Selected extract
▼▼▼

Search Engine Evaluation Report

1. Overview

This following report details the rationale and evaluation process of comparing two different versions of the search functionality on our AGENT platform. The goal of this evaluation is to assess which search system offers better relevance and ranking quality; we assessed this using industry-standard metrics drawn from information retrieval (IR) research (see 9. References).

This evaluation is focused on two search functionalities:

Dynamic relational search: a key-based search currently employed on our platforms, referred to as "OLD"
Vector database search: a vector-based semantic search in testing, referred to as "NEW"

Limitation: The current search function only allows users to search from studies published on the platform. Eventually, it will return results across a combined catalog of studies, models, tools, and cohorts. For purposes of this evaluation, both search functions being compared will only be returning search results for studies published on the platform.

2. Evaluation Approach

Given time and resource constraints, a human relevance judgment approach was adopted, using # evaluators with knowledge of the domain. A set of representative queries was developed based on common user tasks and search goals. Each system's top 5 (or other #?) results for these queries were captured and scored manually for relevance.

▲▲▲

Translate this sentence from the search evaluation report into Spanish: "A set of representative queries was developed based on common user tasks and search goals." The records have nothing to do with the search evaluation report.

[Entries drawn from a collection]
▼▼▼

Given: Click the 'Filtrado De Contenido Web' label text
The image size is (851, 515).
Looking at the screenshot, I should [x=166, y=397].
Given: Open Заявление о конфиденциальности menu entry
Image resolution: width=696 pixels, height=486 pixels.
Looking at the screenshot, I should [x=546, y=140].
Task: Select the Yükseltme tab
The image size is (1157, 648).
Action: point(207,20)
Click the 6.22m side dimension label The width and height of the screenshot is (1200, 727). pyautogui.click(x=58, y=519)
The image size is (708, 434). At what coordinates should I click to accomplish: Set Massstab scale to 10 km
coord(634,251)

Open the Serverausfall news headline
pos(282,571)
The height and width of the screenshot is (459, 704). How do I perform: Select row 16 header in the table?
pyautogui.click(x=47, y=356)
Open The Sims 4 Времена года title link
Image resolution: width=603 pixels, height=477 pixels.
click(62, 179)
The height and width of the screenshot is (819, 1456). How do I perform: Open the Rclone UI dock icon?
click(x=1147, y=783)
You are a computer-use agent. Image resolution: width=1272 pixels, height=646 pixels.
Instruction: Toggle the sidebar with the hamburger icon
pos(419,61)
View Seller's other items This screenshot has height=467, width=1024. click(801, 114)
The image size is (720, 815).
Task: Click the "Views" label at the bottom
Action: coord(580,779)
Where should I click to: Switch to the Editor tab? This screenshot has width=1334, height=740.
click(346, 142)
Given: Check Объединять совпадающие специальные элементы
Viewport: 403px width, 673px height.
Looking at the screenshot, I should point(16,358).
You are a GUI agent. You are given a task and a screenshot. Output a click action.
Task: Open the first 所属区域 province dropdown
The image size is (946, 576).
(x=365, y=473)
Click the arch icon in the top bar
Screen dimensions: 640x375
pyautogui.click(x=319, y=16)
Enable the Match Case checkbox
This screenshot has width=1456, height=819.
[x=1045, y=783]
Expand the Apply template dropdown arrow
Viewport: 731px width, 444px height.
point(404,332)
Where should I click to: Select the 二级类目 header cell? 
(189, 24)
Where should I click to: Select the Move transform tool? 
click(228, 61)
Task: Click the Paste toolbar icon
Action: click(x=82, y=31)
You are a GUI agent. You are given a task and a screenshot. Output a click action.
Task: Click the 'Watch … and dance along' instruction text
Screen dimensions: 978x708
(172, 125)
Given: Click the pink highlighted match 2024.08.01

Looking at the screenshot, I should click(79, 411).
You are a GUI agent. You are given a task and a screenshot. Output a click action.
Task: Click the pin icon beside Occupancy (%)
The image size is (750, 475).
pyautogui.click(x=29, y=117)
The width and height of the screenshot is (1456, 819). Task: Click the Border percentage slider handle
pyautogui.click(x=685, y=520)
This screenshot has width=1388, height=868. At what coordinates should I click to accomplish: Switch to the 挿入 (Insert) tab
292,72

▲▲▲

Complete response
Se desarrolló un conjunto de consultas representativas basado en tareas comunes de los usuarios y objetivos de búsqueda.